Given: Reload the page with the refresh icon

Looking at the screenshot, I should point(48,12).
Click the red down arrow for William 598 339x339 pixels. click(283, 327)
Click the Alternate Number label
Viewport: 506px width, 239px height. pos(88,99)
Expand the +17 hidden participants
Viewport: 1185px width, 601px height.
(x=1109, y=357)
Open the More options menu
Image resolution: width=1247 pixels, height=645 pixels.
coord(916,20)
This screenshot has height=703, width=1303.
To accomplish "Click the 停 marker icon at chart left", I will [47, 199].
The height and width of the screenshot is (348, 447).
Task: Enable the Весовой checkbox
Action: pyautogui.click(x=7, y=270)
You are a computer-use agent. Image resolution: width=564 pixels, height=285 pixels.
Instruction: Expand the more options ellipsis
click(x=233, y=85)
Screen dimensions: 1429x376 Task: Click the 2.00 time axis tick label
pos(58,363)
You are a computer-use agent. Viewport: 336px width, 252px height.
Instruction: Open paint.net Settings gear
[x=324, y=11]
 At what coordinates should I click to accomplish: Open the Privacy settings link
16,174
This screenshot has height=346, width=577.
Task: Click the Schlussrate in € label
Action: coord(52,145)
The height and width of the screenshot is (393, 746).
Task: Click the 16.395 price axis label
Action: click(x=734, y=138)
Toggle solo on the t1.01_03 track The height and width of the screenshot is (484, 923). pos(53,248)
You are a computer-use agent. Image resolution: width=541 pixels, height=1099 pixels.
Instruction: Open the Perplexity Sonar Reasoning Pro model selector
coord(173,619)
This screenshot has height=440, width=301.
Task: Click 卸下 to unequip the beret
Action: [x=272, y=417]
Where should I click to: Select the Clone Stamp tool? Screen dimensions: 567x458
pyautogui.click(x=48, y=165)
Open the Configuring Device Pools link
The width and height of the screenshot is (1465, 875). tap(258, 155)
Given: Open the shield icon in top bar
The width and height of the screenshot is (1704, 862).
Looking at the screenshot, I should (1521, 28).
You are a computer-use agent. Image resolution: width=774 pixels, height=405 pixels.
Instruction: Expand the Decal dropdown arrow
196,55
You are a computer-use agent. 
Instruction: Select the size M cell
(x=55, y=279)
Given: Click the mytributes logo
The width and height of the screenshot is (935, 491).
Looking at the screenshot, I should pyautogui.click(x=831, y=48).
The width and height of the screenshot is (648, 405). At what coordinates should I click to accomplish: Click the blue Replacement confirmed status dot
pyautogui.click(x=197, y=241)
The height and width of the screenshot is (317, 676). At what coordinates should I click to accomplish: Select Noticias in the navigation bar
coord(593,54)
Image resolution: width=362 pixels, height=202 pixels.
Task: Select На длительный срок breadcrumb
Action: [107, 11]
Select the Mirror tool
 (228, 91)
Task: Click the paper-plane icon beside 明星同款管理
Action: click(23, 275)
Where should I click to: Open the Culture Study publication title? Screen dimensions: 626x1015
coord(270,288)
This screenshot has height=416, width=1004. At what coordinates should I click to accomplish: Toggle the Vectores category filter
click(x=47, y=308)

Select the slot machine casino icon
#####
Activity: Using the listing above, return all lines where the word "computer" occurs.

Written answer:
You are a computer-use agent. Image resolution: width=564 pixels, height=285 pixels.
You are a computer-use agent. Viewport: 336px width, 252px height.
You are a computer-use agent. Image resolution: width=541 pixels, height=1099 pixels.
You are a computer-use agent. Image resolution: width=774 pixels, height=405 pixels.
You are a computer-use agent. 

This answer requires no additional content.